Most of the poems in the sequence follow a similar shape and structure: proper nouns in the first 3 lines to place the scene, then a small bittersweet narrative addressed to Martin (or “face”) as ‘you’, often pinned on a single quotation and frequently in the present tense. The concision, especially with proper nouns, is powerful, as concrete details bring with them all the joy and messiness of reality, the short lines giving these details more gravity. The speaker’s insistence on concrete detail seems to increase in proportion to the emotional intensity, as in ‘Visits’:

& I could see you
as if in some movie
lying blue & dead
on the concrete
in your back yard
near the bin
with the hedge clippings

Cleary’s manner of simple sentence structures and breaking the line on syntactic units means that the poem could reasonably finish at the end of any line after “blue & dead”, and so each further detail on each successive line with which the poem refuses to end, and which seem superfluous to the poem’s emotional message, reflects the vividness of the impression, the lingering reality of the brother’s death, its shattering mundaneness.

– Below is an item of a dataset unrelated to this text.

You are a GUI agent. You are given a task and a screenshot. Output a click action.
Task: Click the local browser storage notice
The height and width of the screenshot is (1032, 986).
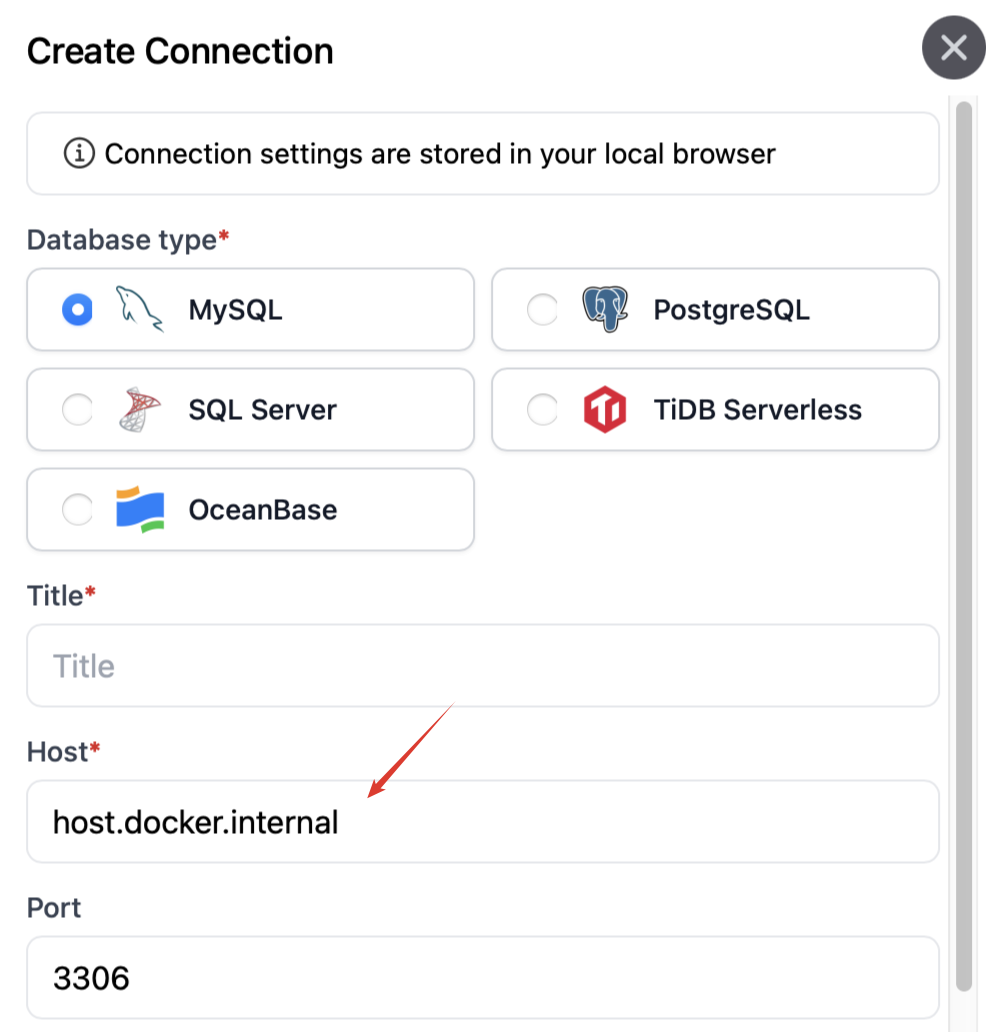[482, 154]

With this style, the ‘poetic’ creeps back in unexpectedly. The last line of ‘Breakfast with Face’ (quoted above), for instance, asks to be read with some greater significance. Similarly, in ‘The Eagles’:

I remind him
you were the worst header
of a ball in the entire universe
always jumping up
your hands by your side
your eyes closed & hopeful

The free verse foregrounds the syntactic parallelism of closing lines which again are “jumping up” for something greater. On a broader scale, the length of the sequence allows effects to be cumulative, allows characters to become rounder. The last lines of the sequence’s final poem, “& sometimes you’d sing/or rant & rave about Cantona”, would mean much less if there wasn’t an earlier poem to mention the poster of “King Eric Cantona” above Face’s fireplace, for example.

The speaker’s inner thoughts or emotions are mostly absent; the ‘you’s and ‘your’s greatly outnumber the ‘I’s and ‘me’s, instead using the episodic memories as a way of approaching grief. Further, for a sequence ultimately describing a personal loss, many of the poems describe the grief of others. In ‘Ringing Pete’, for instance, the speaker relates informing someone “in Gran Canaria”, presumably an old friend, of his brother’s death, and the poem ends on:

he was reading Balzac
lying on a sunbed
but now he said he felt empty
so I imagined he got very pissed
& wept somewhere in the shade.

Frequently the pretext of a poem is the speaker reminding another character of a shared memory relating to Face (or vice versa), exchanging tales as a communal process of mourning. Indeed, the sequence explicitly explores these cultural practices of grieving, in its moments of Face placing a “Man United badge” on the grave of a dead kitten, or of Face always pausing “no matter how pissed” on mentioning someone’s name to add “God rest his soul”, or of “English lads/raisin’ their glasses.” The sequence sees a life, and so reconciliation with its loss, as having a relative, social meaning, which is ultimately what most makes it moving and so relevant for elegy.

Against this first sequence, the rest of the collection, split into two more sections, struggles in comparison. Its middle section contains individual poems that without the help of cumulative meanings often falter. In ‘In Company’, for instance, the speaker relates meeting “a Russian fella” on a bench, and nothing else. The poem’s sparseness is even a little puzzling, and when it ends with “& both of us heading off” there’s remarkably little weight to the whole thing. Concrete details in short poems, as the line “So I leave the cornish pasty stand” (‘His Boots’), seem somewhat baffling in their triviality and almost twee, especially when we’ve seen the charge Cleary is capable of giving them. It is often the trouble of collections to suffer from being too long.

Charles Whalley was born in 1989. He read English at Trinity College, Oxford, and was published in The Mays. He currently works in academic publishing near Oxford and lives in Reading.